## Task brief
Repeat back every line of the data, exactly.

[Recorded data]
┌──
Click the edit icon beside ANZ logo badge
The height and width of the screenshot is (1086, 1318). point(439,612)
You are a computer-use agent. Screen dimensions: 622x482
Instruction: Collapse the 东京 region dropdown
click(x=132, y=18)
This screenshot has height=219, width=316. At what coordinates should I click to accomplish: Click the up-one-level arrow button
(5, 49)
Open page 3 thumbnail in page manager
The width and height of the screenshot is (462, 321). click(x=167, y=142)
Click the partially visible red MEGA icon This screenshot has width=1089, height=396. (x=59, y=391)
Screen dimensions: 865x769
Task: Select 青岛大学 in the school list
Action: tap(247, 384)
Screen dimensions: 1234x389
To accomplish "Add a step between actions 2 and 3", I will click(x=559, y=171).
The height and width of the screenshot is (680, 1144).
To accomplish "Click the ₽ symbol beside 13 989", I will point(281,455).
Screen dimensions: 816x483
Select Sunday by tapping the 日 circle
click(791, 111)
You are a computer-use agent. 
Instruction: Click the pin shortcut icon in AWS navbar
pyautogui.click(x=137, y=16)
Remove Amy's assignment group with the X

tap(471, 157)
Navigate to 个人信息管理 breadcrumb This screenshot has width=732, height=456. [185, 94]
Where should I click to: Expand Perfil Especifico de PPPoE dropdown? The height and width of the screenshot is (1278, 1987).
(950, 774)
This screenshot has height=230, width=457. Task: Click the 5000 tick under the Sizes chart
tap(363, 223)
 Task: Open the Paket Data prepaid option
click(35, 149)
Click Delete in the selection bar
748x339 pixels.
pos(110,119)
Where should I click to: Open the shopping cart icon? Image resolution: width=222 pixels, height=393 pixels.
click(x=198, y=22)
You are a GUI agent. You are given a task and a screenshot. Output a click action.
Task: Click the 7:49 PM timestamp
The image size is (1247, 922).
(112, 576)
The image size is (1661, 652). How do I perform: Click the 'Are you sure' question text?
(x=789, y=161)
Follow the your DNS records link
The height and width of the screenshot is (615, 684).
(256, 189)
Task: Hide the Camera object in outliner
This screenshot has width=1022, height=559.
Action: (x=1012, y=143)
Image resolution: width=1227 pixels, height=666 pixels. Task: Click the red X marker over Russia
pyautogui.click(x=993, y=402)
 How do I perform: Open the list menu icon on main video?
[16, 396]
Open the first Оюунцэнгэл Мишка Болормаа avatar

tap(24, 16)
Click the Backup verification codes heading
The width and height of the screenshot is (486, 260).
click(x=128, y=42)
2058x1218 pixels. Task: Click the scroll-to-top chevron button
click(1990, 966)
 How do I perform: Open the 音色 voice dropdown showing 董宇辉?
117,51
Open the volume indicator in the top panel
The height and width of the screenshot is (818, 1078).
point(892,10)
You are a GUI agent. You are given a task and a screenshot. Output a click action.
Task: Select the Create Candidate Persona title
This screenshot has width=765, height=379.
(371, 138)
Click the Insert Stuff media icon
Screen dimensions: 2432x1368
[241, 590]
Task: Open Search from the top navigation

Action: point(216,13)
└──
## Your solution
Click the edit icon beside ANZ logo badge
The height and width of the screenshot is (1086, 1318). point(439,612)
You are a computer-use agent. Screen dimensions: 622x482
Instruction: Collapse the 东京 region dropdown
click(x=132, y=18)
This screenshot has height=219, width=316. At what coordinates should I click to accomplish: Click the up-one-level arrow button
(5, 49)
Open page 3 thumbnail in page manager
The width and height of the screenshot is (462, 321). click(x=167, y=142)
Click the partially visible red MEGA icon This screenshot has width=1089, height=396. (x=59, y=391)
Screen dimensions: 865x769
Task: Select 青岛大学 in the school list
Action: tap(247, 384)
Screen dimensions: 1234x389
To accomplish "Add a step between actions 2 and 3", I will click(x=559, y=171).
The height and width of the screenshot is (680, 1144).
To accomplish "Click the ₽ symbol beside 13 989", I will point(281,455).
Screen dimensions: 816x483
Select Sunday by tapping the 日 circle
click(791, 111)
You are a computer-use agent. 
Instruction: Click the pin shortcut icon in AWS navbar
pyautogui.click(x=137, y=16)
Remove Amy's assignment group with the X

tap(471, 157)
Navigate to 个人信息管理 breadcrumb This screenshot has width=732, height=456. [185, 94]
Where should I click to: Expand Perfil Especifico de PPPoE dropdown? The height and width of the screenshot is (1278, 1987).
(950, 774)
This screenshot has height=230, width=457. Task: Click the 5000 tick under the Sizes chart
tap(363, 223)
 Task: Open the Paket Data prepaid option
click(35, 149)
Click Delete in the selection bar
748x339 pixels.
pos(110,119)
Where should I click to: Open the shopping cart icon? Image resolution: width=222 pixels, height=393 pixels.
click(x=198, y=22)
You are a GUI agent. You are given a task and a screenshot. Output a click action.
Task: Click the 7:49 PM timestamp
The image size is (1247, 922).
(112, 576)
The image size is (1661, 652). How do I perform: Click the 'Are you sure' question text?
(x=789, y=161)
Follow the your DNS records link
The height and width of the screenshot is (615, 684).
(256, 189)
Task: Hide the Camera object in outliner
This screenshot has width=1022, height=559.
Action: (x=1012, y=143)
Image resolution: width=1227 pixels, height=666 pixels. Task: Click the red X marker over Russia
pyautogui.click(x=993, y=402)
 How do I perform: Open the list menu icon on main video?
[16, 396]
Open the first Оюунцэнгэл Мишка Болормаа avatar

tap(24, 16)
Click the Backup verification codes heading
The width and height of the screenshot is (486, 260).
click(x=128, y=42)
2058x1218 pixels. Task: Click the scroll-to-top chevron button
click(1990, 966)
 How do I perform: Open the 音色 voice dropdown showing 董宇辉?
117,51
Open the volume indicator in the top panel
The height and width of the screenshot is (818, 1078).
point(892,10)
You are a GUI agent. You are given a task and a screenshot. Output a click action.
Task: Select the Create Candidate Persona title
This screenshot has width=765, height=379.
(371, 138)
Click the Insert Stuff media icon
Screen dimensions: 2432x1368
[241, 590]
Task: Open Search from the top navigation

Action: point(216,13)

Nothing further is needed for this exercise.